* [Work instruction]
Could you return all of the records exactly, minus their images?

* [Supplied information]
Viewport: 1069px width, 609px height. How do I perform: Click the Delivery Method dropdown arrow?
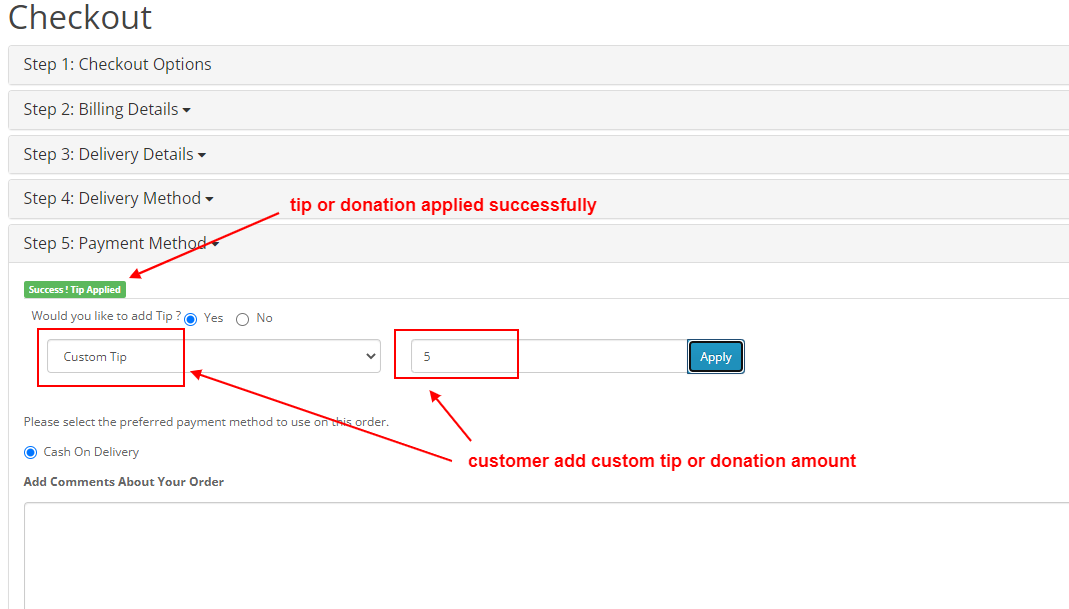coord(209,199)
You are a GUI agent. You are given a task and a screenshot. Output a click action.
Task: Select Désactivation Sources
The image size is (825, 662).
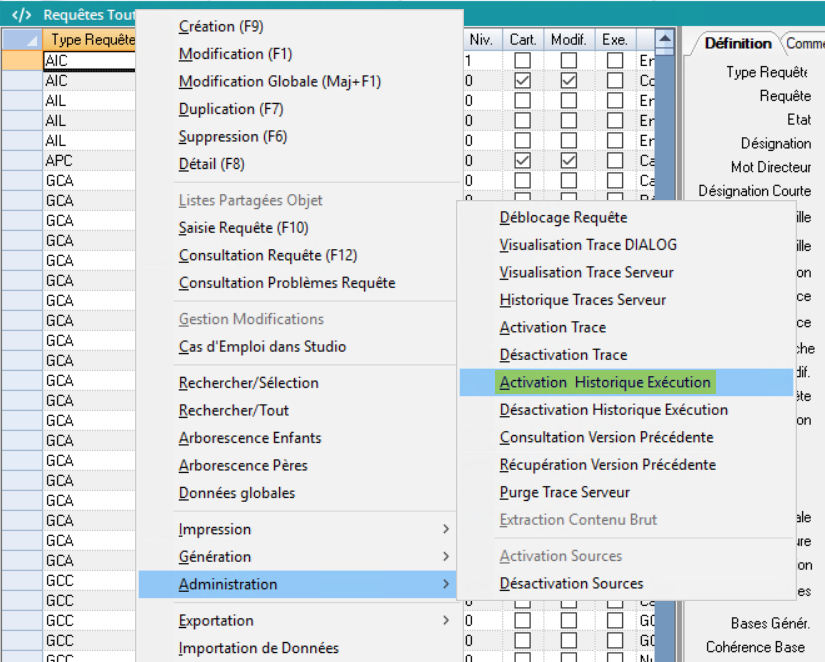pyautogui.click(x=571, y=583)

* [Solution to the exercise]
Viewport: 1069px width, 609px height. How do I perform: Click the Delivery Method dropdown arrow?
coord(209,199)
You are a GUI agent. You are given a task and a screenshot. Output a click action.
Task: Select Désactivation Sources
The image size is (825, 662).
pyautogui.click(x=571, y=583)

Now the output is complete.